Over the ‘long’ nineteenth century, Britain experienced a democratic revolution that extended far beyond the state, reaching into every aspect of social and intellectual life. In Reform, Resistance and Revolution: The Challenge of Democracy in Britain, 1832-1928, Robert Saunders (Queen Mary University of London) offers a new history of democracy, looking at democracy from every angle. Democracy was not just a system of government during the ‘long’ nineteenth century, it was an idea, a social class, and a new vision of so­ciety. It challenged the social order, the gender order, the class system, and the economic system, and was itself bent into new shapes in the encounter with other traditions. The battle of democracy was fought, not just in Parliament, but in churches, trade unions, scientific institutes, and missionary organisations. Democracy asked new questions of all the great intellectual systems of its day, from Christianity and evolutionary science to imperialism, liberalism, feminism, and political economy.

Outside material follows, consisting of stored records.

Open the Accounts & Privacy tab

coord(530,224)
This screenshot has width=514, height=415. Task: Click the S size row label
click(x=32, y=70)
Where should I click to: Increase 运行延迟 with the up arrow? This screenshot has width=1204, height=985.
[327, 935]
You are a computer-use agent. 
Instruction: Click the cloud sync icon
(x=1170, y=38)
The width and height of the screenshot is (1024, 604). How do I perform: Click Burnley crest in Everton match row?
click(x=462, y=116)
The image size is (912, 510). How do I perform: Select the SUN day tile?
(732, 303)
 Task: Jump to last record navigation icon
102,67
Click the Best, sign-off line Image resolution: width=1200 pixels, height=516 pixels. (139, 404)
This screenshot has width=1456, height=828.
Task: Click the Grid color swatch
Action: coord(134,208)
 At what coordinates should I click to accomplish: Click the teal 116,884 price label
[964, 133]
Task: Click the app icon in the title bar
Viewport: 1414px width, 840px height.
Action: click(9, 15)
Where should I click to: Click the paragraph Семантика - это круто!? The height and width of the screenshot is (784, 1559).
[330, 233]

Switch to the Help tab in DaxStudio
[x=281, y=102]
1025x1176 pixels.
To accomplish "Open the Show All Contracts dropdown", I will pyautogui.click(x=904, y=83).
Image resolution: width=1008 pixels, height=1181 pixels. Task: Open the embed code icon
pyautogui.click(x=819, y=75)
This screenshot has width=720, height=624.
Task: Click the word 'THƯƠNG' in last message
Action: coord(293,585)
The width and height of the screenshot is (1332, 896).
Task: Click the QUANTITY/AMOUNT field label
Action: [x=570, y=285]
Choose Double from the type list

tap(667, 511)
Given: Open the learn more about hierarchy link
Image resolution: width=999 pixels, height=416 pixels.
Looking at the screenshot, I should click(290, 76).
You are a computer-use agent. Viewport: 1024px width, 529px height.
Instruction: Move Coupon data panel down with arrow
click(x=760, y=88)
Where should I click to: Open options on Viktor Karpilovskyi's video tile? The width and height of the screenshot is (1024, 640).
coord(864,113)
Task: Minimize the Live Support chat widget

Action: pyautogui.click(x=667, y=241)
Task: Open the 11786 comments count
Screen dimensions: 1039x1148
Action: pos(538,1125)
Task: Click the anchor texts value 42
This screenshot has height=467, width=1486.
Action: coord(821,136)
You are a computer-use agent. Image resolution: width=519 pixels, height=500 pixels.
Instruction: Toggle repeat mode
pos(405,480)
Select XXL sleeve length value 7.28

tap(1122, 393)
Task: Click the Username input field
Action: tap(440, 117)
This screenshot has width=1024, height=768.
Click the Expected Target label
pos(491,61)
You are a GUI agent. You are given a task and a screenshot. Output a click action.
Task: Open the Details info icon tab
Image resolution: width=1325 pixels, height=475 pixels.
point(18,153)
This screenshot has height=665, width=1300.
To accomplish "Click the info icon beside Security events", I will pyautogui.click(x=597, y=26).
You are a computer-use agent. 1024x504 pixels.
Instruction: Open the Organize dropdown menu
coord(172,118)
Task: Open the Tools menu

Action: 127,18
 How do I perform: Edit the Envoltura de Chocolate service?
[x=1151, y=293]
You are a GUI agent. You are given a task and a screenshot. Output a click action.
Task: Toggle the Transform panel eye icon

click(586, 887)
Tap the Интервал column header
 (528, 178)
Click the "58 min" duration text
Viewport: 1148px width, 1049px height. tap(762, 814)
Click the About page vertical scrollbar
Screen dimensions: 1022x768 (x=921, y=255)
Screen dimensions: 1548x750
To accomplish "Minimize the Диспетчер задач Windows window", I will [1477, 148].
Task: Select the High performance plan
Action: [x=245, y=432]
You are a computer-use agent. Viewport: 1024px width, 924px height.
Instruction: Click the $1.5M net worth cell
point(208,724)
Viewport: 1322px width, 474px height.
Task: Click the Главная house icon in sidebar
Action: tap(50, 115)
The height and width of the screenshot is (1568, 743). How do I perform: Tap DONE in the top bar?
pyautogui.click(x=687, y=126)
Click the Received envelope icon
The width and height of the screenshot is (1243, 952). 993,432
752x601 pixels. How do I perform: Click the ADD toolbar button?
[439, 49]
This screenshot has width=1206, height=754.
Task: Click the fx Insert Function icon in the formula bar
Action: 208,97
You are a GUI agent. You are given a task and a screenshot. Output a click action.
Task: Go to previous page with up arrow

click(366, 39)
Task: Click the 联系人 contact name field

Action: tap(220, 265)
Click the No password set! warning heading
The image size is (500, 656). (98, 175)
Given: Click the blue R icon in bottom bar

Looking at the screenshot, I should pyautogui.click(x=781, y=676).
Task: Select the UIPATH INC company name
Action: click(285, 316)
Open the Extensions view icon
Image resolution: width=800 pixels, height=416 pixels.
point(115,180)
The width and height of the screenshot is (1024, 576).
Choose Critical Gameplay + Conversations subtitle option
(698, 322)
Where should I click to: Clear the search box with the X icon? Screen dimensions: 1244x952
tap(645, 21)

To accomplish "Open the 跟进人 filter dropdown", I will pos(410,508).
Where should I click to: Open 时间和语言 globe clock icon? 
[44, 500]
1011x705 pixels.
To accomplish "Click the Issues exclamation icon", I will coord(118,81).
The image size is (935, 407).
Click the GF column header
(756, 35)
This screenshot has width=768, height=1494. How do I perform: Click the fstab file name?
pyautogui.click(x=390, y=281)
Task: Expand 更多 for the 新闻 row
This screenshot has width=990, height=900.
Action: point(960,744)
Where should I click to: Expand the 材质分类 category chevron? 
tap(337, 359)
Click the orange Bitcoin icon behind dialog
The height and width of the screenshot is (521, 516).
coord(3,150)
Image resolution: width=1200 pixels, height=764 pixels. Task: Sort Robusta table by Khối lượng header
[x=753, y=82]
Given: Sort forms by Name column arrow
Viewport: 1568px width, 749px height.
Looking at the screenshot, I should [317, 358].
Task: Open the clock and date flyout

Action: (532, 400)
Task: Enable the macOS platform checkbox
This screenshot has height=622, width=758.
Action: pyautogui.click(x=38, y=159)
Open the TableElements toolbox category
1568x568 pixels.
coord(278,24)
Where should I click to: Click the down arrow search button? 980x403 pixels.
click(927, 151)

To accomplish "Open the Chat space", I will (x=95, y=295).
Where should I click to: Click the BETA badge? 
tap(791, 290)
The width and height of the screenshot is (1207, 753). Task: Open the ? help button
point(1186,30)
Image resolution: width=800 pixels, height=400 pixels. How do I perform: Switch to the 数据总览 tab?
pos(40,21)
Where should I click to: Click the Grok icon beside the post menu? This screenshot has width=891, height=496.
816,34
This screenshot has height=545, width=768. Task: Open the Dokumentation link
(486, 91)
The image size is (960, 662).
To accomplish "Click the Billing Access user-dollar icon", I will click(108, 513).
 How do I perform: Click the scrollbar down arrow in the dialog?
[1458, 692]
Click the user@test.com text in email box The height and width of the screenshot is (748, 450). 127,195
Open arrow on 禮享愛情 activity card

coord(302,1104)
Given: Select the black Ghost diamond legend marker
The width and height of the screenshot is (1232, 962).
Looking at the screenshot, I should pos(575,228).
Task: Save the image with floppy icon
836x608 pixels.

In his talk, Saunders will explore the challenge of democracy in Britain, from the Great Reform Act of 1832 to the coming of universal suffrage in 1928. He asks how democracy was understood, how it was practised, and how it was shaped by the expe­rience of other countries. He will explain what it meant to be an ‘imperial democracy’ or a ‘Christian democracy’, why some parts of the state were democratised but not others, and how democracy engrafted itself on older constitutional ideas. As such, Saunders will offer a new history of democracy in Britain, exploring a global idea in a specific national context.